*** Records shown ***

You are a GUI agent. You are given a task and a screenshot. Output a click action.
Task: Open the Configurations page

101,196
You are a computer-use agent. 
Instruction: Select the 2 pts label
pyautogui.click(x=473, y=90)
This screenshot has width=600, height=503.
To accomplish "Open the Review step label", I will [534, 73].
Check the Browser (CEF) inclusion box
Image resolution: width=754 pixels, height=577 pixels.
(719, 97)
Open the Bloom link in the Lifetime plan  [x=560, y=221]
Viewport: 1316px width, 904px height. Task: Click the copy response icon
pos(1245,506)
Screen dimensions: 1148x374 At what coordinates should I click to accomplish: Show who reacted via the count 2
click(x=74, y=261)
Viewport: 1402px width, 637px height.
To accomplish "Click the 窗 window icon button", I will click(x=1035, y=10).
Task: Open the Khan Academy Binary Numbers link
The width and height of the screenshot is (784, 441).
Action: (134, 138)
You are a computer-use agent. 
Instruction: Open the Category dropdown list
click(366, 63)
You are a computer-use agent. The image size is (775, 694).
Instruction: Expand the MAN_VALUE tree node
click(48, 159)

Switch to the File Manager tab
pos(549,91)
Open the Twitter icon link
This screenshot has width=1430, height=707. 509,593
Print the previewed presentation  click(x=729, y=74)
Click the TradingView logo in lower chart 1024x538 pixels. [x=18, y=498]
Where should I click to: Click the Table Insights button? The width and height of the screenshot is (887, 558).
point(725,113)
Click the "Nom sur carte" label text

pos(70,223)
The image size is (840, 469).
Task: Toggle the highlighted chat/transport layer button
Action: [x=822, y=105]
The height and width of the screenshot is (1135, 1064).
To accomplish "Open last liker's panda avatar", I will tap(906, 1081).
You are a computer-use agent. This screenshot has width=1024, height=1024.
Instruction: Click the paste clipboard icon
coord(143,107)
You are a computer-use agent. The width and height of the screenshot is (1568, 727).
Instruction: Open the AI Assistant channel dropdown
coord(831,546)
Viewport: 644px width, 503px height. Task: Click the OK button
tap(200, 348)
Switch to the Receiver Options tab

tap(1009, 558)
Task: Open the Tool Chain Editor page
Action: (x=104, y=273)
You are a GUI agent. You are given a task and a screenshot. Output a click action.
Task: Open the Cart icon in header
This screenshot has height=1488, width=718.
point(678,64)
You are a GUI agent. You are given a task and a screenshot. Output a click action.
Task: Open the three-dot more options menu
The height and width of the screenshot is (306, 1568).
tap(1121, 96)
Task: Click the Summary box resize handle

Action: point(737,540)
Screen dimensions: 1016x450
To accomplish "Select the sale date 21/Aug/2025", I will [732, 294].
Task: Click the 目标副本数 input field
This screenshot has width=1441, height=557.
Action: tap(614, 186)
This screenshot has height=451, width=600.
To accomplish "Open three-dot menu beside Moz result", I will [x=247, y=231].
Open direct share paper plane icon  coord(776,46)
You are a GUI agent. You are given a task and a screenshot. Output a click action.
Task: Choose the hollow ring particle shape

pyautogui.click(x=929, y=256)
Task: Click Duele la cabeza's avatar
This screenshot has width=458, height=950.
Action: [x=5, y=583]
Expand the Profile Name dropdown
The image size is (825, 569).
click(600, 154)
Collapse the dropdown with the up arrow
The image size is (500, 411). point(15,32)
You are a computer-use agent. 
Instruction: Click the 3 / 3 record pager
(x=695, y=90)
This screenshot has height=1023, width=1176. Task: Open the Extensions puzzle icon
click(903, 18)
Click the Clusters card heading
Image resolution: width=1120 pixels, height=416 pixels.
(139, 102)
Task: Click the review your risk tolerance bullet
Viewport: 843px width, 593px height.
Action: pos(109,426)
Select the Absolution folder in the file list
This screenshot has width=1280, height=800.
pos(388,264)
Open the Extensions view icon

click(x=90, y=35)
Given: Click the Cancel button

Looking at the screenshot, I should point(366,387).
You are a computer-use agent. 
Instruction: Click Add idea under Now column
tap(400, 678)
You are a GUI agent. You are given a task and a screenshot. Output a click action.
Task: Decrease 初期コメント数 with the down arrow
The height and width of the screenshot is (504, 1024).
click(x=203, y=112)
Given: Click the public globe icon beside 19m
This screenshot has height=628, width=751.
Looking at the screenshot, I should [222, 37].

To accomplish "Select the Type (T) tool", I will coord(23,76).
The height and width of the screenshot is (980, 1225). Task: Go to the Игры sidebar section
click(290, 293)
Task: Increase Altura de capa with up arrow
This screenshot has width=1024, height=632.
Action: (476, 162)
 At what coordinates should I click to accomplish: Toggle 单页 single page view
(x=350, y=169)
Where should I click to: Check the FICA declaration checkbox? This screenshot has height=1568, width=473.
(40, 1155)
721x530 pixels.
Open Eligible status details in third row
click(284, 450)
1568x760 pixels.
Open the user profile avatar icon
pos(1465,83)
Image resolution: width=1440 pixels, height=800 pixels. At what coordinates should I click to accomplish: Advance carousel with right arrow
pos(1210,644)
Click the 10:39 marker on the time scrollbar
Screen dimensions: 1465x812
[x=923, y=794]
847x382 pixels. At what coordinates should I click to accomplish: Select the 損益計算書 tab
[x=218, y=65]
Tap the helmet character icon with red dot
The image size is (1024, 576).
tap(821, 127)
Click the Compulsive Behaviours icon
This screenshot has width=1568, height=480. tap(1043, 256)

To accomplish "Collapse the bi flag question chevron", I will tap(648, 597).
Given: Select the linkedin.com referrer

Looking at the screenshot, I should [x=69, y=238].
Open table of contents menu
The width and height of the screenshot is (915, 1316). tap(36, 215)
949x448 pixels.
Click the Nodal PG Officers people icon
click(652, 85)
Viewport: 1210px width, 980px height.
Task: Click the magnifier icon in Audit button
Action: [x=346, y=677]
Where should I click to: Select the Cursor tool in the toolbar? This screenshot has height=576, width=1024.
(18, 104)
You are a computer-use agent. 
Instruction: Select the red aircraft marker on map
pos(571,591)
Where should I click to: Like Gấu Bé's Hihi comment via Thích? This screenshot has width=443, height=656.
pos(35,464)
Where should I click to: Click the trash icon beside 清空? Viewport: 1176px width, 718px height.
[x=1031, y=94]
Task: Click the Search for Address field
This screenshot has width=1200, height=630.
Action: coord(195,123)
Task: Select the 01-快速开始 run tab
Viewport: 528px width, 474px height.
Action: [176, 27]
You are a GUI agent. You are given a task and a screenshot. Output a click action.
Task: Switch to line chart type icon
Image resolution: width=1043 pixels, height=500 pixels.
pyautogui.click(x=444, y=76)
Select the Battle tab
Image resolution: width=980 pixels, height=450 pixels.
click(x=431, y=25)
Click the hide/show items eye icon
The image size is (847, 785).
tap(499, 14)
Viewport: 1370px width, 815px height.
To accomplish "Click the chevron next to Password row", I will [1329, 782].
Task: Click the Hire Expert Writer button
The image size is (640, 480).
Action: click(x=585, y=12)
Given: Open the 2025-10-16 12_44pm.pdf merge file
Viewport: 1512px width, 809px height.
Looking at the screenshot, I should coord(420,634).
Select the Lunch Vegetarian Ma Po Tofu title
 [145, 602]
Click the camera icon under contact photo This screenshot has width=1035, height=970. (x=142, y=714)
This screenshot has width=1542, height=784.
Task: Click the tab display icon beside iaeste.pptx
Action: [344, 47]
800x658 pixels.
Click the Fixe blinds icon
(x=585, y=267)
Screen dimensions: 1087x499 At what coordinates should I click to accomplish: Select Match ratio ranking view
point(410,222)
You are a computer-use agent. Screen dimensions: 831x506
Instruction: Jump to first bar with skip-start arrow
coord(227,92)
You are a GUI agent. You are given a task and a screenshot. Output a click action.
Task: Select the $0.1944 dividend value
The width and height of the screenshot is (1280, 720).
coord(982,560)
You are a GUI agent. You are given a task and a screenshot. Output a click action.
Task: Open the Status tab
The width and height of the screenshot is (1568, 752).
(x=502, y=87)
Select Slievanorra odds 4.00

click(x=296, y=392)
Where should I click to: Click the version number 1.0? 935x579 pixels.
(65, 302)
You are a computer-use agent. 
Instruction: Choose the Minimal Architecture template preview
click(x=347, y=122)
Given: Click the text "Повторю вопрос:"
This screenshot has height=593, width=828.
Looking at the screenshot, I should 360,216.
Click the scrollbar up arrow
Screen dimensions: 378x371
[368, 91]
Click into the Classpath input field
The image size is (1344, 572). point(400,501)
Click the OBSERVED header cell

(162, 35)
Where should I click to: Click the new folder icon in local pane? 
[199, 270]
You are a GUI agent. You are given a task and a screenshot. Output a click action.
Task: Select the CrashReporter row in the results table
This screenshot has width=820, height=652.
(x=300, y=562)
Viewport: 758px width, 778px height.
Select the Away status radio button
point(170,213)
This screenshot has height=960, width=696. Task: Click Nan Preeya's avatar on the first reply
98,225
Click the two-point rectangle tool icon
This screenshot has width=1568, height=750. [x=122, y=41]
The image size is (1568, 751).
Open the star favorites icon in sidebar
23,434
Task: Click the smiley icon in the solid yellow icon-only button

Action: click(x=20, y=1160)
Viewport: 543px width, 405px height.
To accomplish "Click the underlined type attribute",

*** End of Records shown ***

Please find how many lines of the entries above include the string "three", giving the number and nothing else.

— Final answer —
2